══ Records for this exercise ══

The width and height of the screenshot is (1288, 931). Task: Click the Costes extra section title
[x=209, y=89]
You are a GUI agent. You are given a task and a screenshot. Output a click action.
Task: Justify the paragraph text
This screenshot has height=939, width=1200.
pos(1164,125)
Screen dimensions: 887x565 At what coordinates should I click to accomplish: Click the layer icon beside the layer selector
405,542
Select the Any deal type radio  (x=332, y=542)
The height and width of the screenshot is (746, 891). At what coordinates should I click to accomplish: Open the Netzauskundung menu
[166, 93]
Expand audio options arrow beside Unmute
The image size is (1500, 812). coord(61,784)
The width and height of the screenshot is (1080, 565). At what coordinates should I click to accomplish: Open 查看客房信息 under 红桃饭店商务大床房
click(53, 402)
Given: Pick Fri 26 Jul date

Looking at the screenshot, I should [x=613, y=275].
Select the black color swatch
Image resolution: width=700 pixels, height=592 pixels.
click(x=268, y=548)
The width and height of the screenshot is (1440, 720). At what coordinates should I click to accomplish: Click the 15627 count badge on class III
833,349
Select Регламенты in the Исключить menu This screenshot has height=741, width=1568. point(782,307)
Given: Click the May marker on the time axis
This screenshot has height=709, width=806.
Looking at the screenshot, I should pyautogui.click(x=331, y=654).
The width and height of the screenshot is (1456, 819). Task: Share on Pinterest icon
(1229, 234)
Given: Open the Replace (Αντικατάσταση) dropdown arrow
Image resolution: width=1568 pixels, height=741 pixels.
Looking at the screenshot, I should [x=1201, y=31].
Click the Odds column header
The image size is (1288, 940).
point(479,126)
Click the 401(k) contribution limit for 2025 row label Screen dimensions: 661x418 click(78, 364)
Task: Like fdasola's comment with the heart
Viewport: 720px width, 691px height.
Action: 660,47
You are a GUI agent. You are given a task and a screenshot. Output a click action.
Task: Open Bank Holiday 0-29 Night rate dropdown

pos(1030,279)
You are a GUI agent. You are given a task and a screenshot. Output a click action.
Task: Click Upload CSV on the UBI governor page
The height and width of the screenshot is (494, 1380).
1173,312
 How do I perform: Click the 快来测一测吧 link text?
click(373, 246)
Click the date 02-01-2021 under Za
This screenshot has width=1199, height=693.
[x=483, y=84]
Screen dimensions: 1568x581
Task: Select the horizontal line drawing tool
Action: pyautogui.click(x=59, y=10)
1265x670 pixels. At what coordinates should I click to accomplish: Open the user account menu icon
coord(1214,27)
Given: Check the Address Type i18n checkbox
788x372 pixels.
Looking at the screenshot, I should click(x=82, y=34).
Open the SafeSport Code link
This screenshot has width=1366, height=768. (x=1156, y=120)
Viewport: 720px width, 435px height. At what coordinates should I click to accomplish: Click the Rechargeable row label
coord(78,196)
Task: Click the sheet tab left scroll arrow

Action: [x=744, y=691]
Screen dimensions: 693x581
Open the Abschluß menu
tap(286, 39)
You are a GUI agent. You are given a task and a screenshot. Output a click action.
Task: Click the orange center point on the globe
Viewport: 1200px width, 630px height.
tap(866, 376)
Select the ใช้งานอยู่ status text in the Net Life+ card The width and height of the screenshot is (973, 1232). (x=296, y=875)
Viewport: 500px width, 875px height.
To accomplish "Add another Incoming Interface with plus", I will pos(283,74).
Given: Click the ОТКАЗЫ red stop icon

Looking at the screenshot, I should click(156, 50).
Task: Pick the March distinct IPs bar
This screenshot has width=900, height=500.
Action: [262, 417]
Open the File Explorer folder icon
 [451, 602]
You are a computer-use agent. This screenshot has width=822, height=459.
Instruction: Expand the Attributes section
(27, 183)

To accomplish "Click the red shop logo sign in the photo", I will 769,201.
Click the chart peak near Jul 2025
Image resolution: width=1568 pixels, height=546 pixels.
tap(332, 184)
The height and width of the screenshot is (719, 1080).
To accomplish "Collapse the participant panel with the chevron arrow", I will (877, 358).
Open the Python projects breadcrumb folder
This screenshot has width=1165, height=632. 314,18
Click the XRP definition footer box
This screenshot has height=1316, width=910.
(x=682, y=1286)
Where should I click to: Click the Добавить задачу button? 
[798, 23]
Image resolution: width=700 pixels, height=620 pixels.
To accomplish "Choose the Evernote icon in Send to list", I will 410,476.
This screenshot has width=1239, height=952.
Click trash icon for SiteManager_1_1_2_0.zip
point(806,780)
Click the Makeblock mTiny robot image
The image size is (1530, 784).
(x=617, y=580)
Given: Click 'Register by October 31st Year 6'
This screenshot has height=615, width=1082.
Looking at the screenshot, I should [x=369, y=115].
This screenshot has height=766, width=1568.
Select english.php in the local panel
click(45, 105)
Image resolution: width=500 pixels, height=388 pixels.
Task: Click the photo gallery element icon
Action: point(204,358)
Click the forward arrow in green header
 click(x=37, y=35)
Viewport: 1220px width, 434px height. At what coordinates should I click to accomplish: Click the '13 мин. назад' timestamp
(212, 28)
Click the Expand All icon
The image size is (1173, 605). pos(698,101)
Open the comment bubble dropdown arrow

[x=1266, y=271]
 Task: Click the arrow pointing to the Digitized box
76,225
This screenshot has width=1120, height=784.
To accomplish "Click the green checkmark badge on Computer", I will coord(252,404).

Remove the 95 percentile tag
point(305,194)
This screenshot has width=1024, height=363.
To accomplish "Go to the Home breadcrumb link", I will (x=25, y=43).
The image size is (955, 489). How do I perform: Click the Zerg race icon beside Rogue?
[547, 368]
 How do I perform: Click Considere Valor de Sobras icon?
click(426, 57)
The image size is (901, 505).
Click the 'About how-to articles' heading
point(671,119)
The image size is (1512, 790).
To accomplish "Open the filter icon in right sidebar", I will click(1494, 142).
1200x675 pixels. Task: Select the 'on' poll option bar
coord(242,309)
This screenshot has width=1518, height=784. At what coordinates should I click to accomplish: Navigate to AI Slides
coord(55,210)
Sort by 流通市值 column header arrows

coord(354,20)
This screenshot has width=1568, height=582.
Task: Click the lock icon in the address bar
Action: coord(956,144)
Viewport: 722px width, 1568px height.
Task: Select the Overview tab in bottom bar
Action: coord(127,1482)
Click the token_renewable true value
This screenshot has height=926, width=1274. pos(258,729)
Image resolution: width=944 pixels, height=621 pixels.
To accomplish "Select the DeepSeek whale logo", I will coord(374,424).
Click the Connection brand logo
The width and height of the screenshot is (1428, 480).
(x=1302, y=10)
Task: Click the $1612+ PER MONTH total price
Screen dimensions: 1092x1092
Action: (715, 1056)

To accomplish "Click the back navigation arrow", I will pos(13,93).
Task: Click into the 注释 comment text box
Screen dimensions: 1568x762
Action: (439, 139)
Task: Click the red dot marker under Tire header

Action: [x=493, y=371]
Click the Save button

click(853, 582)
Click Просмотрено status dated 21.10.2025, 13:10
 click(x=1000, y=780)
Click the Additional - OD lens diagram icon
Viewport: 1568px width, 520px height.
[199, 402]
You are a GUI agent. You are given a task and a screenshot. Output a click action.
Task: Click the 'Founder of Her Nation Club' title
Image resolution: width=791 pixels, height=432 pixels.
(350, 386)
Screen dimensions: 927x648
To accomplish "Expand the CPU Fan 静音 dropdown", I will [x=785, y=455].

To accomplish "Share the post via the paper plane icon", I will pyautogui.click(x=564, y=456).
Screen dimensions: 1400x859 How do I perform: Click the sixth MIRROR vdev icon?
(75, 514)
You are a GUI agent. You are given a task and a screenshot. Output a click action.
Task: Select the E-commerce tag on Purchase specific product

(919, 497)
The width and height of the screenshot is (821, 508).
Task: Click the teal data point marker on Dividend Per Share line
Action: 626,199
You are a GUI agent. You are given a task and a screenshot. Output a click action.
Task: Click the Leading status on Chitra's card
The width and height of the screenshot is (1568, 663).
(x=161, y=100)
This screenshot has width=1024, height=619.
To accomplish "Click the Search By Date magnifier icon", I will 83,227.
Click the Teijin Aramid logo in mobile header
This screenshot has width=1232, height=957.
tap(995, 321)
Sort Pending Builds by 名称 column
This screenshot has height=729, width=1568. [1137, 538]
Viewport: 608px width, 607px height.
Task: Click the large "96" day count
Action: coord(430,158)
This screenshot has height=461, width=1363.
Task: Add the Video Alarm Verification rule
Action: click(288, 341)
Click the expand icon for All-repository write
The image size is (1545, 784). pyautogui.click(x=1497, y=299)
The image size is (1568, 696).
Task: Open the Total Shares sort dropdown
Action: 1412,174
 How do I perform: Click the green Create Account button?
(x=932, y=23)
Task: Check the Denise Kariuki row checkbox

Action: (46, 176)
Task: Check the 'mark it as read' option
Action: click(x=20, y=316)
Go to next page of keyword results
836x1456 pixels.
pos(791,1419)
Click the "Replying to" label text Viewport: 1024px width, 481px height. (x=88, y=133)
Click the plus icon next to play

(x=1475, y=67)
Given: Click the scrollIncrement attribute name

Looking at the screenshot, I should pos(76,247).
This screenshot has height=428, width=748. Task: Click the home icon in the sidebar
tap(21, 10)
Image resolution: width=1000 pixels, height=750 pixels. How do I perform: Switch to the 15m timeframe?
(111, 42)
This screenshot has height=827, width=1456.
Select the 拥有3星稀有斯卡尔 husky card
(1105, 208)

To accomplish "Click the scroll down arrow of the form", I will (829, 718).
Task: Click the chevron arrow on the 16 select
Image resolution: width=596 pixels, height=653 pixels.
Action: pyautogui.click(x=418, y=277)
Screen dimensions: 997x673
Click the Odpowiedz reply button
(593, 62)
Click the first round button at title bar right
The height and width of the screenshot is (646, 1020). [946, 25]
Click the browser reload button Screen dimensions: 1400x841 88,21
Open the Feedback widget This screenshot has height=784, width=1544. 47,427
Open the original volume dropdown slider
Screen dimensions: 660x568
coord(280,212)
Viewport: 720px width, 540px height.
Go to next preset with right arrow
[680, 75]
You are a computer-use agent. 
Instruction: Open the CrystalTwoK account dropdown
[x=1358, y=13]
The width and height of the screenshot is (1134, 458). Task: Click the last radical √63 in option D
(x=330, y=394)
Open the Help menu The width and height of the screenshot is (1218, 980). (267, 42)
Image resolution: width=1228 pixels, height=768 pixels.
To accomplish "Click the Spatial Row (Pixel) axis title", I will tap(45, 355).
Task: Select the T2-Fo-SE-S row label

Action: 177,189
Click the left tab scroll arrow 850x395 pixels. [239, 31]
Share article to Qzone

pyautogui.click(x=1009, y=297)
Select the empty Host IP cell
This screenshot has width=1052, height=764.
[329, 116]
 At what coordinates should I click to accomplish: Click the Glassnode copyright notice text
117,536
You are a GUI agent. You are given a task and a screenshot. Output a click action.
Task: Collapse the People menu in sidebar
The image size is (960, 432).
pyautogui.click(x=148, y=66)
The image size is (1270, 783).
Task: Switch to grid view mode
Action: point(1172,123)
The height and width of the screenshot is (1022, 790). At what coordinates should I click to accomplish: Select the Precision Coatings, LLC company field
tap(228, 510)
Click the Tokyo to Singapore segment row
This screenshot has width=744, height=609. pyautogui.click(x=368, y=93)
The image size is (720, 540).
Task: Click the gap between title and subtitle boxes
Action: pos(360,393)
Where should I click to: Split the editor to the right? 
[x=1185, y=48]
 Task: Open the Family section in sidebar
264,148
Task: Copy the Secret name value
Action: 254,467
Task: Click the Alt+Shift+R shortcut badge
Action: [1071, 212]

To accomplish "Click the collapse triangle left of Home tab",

═══

§ Assignment: Look for the word "chevron" in the data, then return every line that contains it.

§ Response:
To accomplish "Collapse the participant panel with the chevron arrow", I will (877, 358).
Task: Click the chevron arrow on the 16 select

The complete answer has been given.